Colin Deaso, 30, travels more than an hour each way from his home in Sterling, Va., to his financial-services job in Washington, D.C. He leaves the house at 6:30 a.m.; in the evening, he waits until he thinks traffic has cleared, getting home by about 7 p.m. "I despise sitting in traffic," Deaso says. "Don't get me wrong -- it's difficult to leave early in the morning. But we could afford a bigger home here."
Sacrificing hours each day on the road seems like a necessary trade-off to many Americans. Many are willing to move farther away from their jobs as long as weekend time is spent in communities they like, where they can afford the kinds of homes they want.
"We've seen decentralization for decades now," says Patricia Mokhtarian, a professor in the civil and environmental engineering department at the University of California, Davis. "People are having to travel further away not just to have a house but to have a three-bedroom house with a yard..." (Read more.)
Earlier I posted on the insanity of the built environment in much of the U.S.--a built environment of low-density sprawl, which discourages bicycling, walking, and transit use. Here we have a multimedia article on long distance commuting, reinforcing the diminished community resulting from sprawl. People who commute more than an hour each way are less likely to attend school board or city council meetings, are less likely to volunteer for a local organization, are less likely to attend a play or concert on a weeknight, are less likely to dedicate quality time to their families. Community suffers, alienation increases.
According to this article--the latest among many "super commuter" stories in recent years--people move to distant communities seeking larger homes, spacious yards, better schools, lower costs. Sprawl costs public agencies money to support, as new infrastructure and services are required.
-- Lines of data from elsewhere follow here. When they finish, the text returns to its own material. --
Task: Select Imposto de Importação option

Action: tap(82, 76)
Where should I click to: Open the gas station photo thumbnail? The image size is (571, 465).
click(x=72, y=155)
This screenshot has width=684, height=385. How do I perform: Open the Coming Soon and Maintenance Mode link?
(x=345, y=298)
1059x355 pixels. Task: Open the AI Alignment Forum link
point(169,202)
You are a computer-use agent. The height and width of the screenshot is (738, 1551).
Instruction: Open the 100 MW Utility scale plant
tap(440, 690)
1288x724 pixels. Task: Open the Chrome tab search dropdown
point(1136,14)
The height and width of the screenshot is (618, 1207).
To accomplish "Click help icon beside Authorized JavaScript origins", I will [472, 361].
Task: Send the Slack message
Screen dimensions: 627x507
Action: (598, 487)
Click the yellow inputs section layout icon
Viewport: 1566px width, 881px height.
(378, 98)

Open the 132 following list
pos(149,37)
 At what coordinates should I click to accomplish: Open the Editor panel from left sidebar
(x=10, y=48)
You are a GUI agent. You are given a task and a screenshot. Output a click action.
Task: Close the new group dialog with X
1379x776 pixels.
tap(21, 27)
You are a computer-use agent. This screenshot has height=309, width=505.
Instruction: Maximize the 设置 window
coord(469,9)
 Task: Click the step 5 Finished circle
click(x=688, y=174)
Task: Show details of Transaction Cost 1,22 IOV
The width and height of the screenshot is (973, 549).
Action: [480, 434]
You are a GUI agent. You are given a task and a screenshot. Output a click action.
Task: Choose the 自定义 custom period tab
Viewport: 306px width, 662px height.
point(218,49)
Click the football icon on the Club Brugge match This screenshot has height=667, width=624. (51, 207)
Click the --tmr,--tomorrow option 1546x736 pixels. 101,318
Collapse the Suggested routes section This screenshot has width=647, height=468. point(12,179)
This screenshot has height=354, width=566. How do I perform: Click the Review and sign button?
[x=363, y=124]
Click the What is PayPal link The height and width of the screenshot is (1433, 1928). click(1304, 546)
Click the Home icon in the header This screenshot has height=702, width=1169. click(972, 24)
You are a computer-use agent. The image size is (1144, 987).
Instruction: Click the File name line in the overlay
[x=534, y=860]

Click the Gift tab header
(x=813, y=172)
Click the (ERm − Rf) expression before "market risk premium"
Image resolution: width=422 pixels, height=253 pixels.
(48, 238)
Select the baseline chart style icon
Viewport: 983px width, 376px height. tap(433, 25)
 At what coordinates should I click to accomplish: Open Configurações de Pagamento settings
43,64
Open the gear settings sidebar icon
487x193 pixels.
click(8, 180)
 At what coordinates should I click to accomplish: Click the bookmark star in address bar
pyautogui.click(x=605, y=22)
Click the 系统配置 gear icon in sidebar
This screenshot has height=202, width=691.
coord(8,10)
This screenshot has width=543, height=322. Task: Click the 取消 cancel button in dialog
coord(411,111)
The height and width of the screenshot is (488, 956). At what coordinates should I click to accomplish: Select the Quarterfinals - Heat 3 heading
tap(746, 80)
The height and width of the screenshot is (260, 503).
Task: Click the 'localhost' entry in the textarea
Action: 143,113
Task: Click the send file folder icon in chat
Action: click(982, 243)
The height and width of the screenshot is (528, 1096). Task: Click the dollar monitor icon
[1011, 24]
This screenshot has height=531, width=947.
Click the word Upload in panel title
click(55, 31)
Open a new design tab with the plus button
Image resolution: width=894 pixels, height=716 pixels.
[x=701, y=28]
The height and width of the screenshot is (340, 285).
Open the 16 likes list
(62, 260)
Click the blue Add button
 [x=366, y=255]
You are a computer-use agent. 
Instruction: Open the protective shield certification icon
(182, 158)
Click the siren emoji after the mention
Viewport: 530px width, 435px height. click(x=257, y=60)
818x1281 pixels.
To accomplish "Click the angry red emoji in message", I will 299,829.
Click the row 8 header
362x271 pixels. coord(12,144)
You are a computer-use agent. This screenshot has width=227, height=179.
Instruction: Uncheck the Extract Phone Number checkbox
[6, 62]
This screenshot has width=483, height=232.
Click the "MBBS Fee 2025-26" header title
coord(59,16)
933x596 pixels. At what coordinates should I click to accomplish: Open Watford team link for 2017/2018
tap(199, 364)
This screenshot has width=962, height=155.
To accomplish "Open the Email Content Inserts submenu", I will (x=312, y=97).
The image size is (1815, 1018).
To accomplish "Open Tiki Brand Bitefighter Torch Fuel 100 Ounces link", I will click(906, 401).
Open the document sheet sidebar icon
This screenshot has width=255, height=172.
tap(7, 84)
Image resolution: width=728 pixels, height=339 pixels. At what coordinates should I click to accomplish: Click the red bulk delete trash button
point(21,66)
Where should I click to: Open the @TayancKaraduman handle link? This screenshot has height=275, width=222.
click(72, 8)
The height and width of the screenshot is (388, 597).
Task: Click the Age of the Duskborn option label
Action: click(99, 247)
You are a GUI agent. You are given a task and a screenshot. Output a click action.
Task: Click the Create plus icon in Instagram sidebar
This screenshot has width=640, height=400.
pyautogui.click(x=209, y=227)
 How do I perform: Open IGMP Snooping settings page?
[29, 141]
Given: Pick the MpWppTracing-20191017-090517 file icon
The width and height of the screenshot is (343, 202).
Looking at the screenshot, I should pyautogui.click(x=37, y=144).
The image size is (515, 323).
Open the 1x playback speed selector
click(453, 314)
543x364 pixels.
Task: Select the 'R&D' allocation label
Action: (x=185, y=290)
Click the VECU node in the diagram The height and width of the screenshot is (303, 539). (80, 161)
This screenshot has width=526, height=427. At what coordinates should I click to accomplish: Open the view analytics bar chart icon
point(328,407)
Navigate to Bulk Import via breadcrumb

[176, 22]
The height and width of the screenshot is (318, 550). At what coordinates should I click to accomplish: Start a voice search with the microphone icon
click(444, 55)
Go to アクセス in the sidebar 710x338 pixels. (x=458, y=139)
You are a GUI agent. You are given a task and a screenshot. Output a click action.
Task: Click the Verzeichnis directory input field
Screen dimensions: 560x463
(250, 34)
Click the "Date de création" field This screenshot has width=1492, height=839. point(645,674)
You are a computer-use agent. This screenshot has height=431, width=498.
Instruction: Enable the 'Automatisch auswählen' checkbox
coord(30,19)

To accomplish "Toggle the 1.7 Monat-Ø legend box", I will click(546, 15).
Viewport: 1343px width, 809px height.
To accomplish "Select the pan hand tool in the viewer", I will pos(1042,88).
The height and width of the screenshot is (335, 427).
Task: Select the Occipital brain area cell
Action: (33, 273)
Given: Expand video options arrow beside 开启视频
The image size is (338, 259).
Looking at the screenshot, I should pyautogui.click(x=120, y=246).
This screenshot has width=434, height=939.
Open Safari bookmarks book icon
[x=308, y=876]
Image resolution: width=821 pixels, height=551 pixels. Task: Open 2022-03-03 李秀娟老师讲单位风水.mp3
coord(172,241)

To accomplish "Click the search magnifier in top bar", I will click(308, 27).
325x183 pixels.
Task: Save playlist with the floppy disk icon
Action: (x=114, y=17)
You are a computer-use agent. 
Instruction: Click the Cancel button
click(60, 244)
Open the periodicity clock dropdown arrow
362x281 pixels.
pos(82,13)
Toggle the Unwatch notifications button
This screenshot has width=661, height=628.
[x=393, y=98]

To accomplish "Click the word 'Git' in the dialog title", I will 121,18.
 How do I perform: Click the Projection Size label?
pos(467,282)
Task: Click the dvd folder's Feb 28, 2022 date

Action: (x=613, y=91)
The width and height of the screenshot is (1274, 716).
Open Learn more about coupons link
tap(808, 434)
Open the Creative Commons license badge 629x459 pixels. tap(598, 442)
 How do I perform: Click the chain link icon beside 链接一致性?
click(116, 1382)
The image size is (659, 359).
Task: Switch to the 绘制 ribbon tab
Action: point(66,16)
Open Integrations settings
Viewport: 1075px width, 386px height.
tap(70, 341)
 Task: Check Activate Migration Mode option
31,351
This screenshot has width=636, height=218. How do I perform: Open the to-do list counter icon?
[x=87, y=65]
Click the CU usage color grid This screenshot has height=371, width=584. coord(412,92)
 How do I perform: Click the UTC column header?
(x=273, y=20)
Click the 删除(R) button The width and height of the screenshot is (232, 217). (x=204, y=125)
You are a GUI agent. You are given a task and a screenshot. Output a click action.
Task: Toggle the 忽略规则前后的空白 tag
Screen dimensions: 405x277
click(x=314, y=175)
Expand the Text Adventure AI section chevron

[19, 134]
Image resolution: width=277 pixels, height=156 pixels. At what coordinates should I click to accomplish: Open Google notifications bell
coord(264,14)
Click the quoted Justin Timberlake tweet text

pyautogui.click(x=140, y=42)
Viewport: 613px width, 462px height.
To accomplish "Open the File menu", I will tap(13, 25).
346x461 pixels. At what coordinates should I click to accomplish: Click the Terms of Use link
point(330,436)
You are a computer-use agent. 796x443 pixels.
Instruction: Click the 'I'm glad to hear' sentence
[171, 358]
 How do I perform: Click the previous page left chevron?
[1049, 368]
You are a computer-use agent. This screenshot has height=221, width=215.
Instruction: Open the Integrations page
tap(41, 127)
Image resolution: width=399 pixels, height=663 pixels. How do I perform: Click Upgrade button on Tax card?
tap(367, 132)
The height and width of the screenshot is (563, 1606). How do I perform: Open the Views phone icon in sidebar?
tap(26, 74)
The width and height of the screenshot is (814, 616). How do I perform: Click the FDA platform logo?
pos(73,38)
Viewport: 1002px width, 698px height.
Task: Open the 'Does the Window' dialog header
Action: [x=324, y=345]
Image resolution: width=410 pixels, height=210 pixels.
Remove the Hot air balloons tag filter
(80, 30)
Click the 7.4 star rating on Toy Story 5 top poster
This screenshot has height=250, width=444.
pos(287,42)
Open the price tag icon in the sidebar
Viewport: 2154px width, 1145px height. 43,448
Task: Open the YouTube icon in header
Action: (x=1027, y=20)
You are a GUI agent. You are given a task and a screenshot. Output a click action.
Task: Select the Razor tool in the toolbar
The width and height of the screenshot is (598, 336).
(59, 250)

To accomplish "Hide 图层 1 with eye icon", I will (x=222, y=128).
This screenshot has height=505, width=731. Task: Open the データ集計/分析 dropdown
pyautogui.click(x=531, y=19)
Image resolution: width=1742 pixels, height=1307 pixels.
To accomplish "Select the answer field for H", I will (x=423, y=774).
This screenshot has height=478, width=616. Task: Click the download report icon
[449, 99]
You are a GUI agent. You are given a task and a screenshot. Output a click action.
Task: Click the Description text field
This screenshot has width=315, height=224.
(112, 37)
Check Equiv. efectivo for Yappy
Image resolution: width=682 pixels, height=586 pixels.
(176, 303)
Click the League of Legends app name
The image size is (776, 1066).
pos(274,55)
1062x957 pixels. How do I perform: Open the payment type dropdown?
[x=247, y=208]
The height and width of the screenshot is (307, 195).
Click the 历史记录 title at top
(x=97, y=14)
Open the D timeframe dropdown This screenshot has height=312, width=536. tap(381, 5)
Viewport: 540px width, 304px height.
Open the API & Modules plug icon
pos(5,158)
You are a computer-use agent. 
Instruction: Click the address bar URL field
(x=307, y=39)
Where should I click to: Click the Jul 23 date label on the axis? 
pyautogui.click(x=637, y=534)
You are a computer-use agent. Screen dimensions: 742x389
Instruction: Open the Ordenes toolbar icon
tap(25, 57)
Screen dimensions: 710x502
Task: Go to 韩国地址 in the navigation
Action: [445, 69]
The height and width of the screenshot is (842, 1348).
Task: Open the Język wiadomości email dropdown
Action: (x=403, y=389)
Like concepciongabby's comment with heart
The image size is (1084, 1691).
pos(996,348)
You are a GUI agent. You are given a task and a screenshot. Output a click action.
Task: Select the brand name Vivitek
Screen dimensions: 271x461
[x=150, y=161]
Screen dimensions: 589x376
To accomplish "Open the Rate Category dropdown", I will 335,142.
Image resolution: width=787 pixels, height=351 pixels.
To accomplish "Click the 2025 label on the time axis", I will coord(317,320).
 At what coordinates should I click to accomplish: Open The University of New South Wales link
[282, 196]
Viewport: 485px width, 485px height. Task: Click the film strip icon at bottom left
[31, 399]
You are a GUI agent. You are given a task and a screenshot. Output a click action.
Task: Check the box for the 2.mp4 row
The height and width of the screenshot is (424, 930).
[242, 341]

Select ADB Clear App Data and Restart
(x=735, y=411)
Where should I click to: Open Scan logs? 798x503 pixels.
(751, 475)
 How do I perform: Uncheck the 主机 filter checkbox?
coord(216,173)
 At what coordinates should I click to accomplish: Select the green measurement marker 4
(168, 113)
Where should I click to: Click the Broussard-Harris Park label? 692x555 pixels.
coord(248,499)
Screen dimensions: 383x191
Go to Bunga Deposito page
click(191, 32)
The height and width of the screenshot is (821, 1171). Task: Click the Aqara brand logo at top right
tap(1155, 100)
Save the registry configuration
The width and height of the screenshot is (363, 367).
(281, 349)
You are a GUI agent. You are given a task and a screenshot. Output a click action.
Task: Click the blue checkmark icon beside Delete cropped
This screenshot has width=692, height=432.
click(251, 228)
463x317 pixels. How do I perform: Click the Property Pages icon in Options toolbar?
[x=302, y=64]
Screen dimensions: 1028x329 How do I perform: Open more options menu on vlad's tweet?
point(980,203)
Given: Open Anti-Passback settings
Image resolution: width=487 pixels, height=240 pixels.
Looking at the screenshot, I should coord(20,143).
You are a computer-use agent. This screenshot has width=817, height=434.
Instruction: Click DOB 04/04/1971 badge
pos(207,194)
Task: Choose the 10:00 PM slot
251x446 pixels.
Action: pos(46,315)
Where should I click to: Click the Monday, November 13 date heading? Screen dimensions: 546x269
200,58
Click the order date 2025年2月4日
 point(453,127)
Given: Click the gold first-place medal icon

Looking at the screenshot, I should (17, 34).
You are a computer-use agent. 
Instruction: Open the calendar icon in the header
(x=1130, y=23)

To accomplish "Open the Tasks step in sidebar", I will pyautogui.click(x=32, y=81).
The result is cities deprived of resources to create affordable housing, clean and well-maintained parks, quality public urban schools, and effective low-cost transit.
Transportation bicycling flourishes in denser urban areas, as distances are reduced between destinations (schools, jobs, retail, entertainment.) Bike commuting is more appealing when your job is located in a convenient location, and not many miles away in a sprawling office park off the freeway.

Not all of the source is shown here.